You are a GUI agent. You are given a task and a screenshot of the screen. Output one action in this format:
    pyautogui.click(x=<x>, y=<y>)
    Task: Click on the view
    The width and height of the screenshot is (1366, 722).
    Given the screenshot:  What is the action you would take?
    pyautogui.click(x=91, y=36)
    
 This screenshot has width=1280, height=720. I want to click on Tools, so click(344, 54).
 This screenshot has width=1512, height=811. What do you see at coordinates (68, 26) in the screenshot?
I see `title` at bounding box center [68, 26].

================================

**Stated problem**
Quote every one of the rows above verbatim, leaving each line unchanged.

**Expected answer**
You are a GUI agent. You are given a task and a screenshot of the screen. Output one action in this format:
    pyautogui.click(x=<x>, y=<y>)
    Task: Click on the view
    The width and height of the screenshot is (1366, 722).
    Given the screenshot:  What is the action you would take?
    pyautogui.click(x=91, y=36)
    
 This screenshot has width=1280, height=720. I want to click on Tools, so click(344, 54).
 This screenshot has width=1512, height=811. What do you see at coordinates (68, 26) in the screenshot?
I see `title` at bounding box center [68, 26].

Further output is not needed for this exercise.